**Data extract:**
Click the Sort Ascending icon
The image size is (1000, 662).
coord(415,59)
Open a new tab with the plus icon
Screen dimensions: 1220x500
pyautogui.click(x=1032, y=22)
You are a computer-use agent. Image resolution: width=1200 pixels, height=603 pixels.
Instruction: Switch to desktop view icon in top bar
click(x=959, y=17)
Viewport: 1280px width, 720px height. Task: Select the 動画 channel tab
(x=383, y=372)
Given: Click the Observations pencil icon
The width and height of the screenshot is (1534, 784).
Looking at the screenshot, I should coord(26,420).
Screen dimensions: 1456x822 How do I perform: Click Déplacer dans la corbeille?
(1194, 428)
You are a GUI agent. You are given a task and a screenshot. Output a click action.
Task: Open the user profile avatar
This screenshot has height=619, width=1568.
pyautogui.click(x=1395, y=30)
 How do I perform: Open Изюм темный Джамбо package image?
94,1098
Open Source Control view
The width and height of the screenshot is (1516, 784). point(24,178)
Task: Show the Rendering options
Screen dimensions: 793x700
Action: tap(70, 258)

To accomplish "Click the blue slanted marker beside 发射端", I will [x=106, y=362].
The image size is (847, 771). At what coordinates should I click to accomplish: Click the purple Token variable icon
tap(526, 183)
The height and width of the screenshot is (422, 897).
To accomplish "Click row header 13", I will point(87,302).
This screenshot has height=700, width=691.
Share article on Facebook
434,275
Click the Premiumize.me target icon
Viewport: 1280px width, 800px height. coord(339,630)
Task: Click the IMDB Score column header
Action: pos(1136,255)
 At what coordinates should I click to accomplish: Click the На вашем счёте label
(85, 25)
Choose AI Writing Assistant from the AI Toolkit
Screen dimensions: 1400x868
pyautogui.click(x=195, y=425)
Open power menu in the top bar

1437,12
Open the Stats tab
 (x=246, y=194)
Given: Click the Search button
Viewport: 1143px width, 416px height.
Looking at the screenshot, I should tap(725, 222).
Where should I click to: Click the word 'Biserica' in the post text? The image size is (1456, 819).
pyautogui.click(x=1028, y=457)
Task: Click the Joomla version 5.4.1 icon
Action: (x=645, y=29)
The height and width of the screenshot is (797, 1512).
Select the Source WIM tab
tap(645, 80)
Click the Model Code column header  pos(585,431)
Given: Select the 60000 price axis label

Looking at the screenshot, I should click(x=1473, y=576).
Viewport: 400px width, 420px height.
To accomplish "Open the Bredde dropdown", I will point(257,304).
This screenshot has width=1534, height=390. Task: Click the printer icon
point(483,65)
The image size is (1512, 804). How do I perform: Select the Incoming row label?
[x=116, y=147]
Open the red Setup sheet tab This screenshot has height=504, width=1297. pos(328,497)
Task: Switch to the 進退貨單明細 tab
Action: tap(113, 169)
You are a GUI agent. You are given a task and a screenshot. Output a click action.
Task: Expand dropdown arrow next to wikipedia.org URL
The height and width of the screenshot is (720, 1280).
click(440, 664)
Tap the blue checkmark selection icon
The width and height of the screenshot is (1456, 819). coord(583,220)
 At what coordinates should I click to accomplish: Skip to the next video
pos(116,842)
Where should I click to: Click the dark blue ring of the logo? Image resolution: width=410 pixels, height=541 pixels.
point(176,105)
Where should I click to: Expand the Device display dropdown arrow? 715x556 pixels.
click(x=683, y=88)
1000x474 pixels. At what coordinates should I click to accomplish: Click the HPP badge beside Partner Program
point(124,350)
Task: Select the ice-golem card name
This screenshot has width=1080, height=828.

**What you need to do:** Rewrite every one of the items above, changing each "Where should I click to" to "Where do I click to" and leaving the rest unchanged.

**The completed task:**
Click the Sort Ascending icon
The image size is (1000, 662).
coord(415,59)
Open a new tab with the plus icon
Screen dimensions: 1220x500
pyautogui.click(x=1032, y=22)
You are a computer-use agent. Image resolution: width=1200 pixels, height=603 pixels.
Instruction: Switch to desktop view icon in top bar
click(x=959, y=17)
Viewport: 1280px width, 720px height. Task: Select the 動画 channel tab
(x=383, y=372)
Given: Click the Observations pencil icon
The width and height of the screenshot is (1534, 784).
Looking at the screenshot, I should coord(26,420).
Screen dimensions: 1456x822 How do I perform: Click Déplacer dans la corbeille?
(1194, 428)
You are a GUI agent. You are given a task and a screenshot. Output a click action.
Task: Open the user profile avatar
This screenshot has height=619, width=1568.
pyautogui.click(x=1395, y=30)
 How do I perform: Open Изюм темный Джамбо package image?
94,1098
Open Source Control view
The width and height of the screenshot is (1516, 784). point(24,178)
Task: Show the Rendering options
Screen dimensions: 793x700
Action: tap(70, 258)

To accomplish "Click the blue slanted marker beside 发射端", I will [x=106, y=362].
The image size is (847, 771). At what coordinates should I click to accomplish: Click the purple Token variable icon
tap(526, 183)
The height and width of the screenshot is (422, 897).
To accomplish "Click row header 13", I will point(87,302).
This screenshot has height=700, width=691.
Share article on Facebook
434,275
Click the Premiumize.me target icon
Viewport: 1280px width, 800px height. coord(339,630)
Task: Click the IMDB Score column header
Action: pos(1136,255)
 At what coordinates should I click to accomplish: Click the На вашем счёте label
(85, 25)
Choose AI Writing Assistant from the AI Toolkit
Screen dimensions: 1400x868
pyautogui.click(x=195, y=425)
Open power menu in the top bar

1437,12
Open the Stats tab
 (x=246, y=194)
Given: Click the Search button
Viewport: 1143px width, 416px height.
Looking at the screenshot, I should tap(725, 222).
Where do I click to: Click the word 'Biserica' in the post text? The image size is (1456, 819).
pyautogui.click(x=1028, y=457)
Task: Click the Joomla version 5.4.1 icon
Action: (x=645, y=29)
The height and width of the screenshot is (797, 1512).
Select the Source WIM tab
tap(645, 80)
Click the Model Code column header  pos(585,431)
Given: Select the 60000 price axis label

Looking at the screenshot, I should click(x=1473, y=576).
Viewport: 400px width, 420px height.
To accomplish "Open the Bredde dropdown", I will point(257,304).
This screenshot has width=1534, height=390. Task: Click the printer icon
point(483,65)
The image size is (1512, 804). How do I perform: Select the Incoming row label?
[x=116, y=147]
Open the red Setup sheet tab This screenshot has height=504, width=1297. pos(328,497)
Task: Switch to the 進退貨單明細 tab
Action: tap(113, 169)
You are a GUI agent. You are given a task and a screenshot. Output a click action.
Task: Expand dropdown arrow next to wikipedia.org URL
The height and width of the screenshot is (720, 1280).
click(440, 664)
Tap the blue checkmark selection icon
The width and height of the screenshot is (1456, 819). coord(583,220)
 At what coordinates should I click to accomplish: Skip to the next video
pos(116,842)
Where do I click to: Click the dark blue ring of the logo? Image resolution: width=410 pixels, height=541 pixels.
point(176,105)
Where do I click to: Expand the Device display dropdown arrow? 715x556 pixels.
click(x=683, y=88)
1000x474 pixels. At what coordinates should I click to accomplish: Click the HPP badge beside Partner Program
point(124,350)
Task: Select the ice-golem card name
This screenshot has width=1080, height=828.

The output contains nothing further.